Our modeling framework provides great modeling flexibility. For example, a majority of contemporary clinical trials are based on multiple centers or clinics in different geographical locations. The patients recruited by the same center are expected to be correlated, because they are likely to share some common factors, for example, environmental factors. This within-center correlation can be accounted for by adding some center-specific random effects into model (4). Moreover, model (4) assumes linear trend in time. This assumption can be relaxed by adding higher-order terms of time to model the nonlinear disease progression rate.

Our proposed model has some limitations that we view as future research directions. We have assumed that there is a single (unidimensional) latent variable θ_ij so that all outcomes measure the underlying disease severity.

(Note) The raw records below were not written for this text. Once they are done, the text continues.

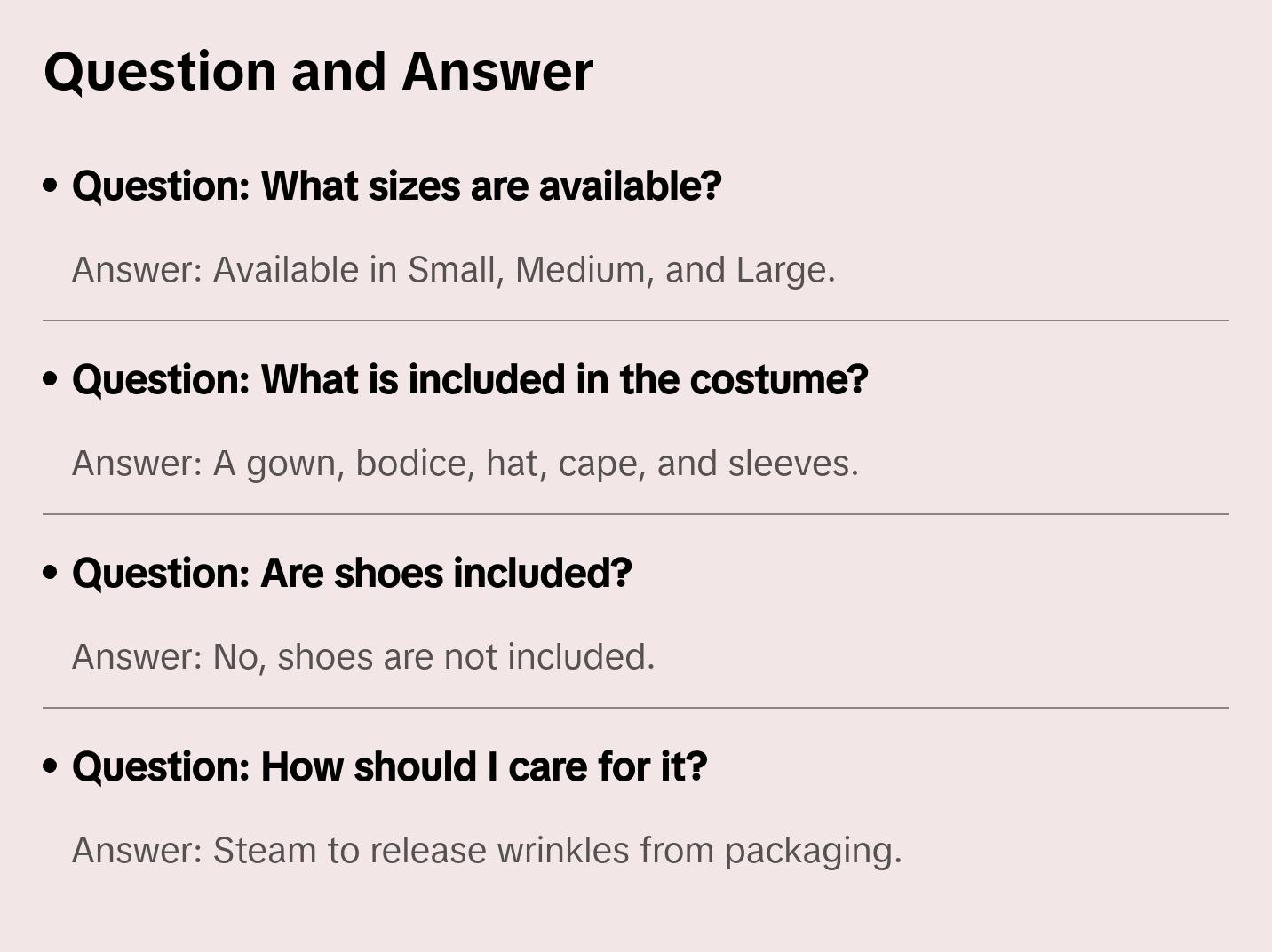Click question 'Are shoes included?'

[x=352, y=574]
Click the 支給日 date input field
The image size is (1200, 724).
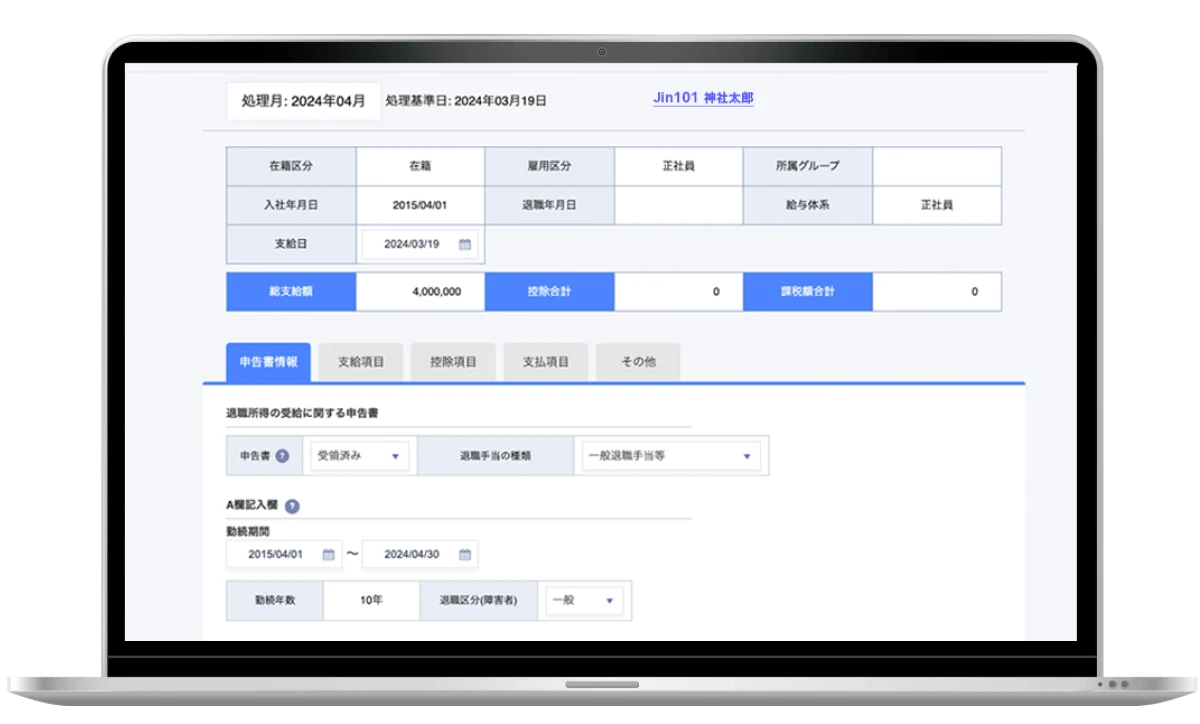(410, 244)
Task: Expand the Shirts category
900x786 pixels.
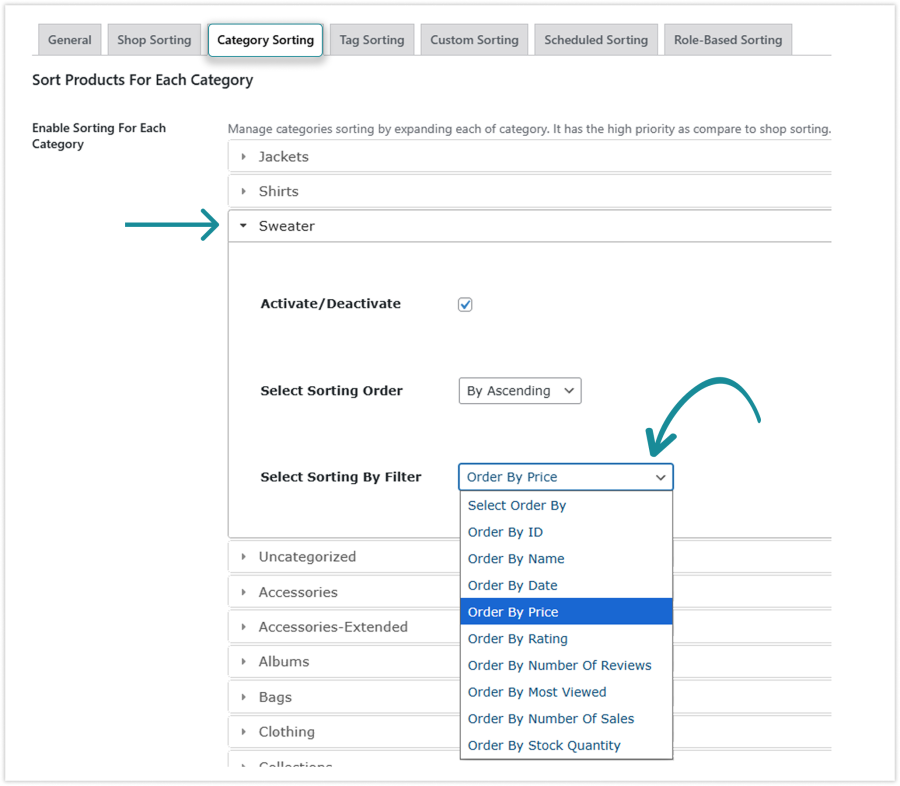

However, there may be multiple latent variables representing multidimensional (e.g. sensoria, functions, and cognition) impairment caused by PD. Expanding the unidimensional MLIRT model to the multidimensional one is an interesting direction for future research. Note that the discrimination parameter b_k in the MLIRT model controls both within-subject correlation in different outcomes and outcome-specific treatment effect β expressed in model (4). If there is low within-subject correlation but a large treatment effect, this model may underestimate the treatment effect and overestimate the correlation [63]. Furthermore, the proposed model does not consider skewness in the continuous responses. However, features of non-normality might be attributed to both skewness and heavy tails. Methods to combine these within a unified framework for the MLIRT models are currently under investigation. Relaxing the normality assumption for the random effects in the MLIRT models using the NI distributions is also part of our future research.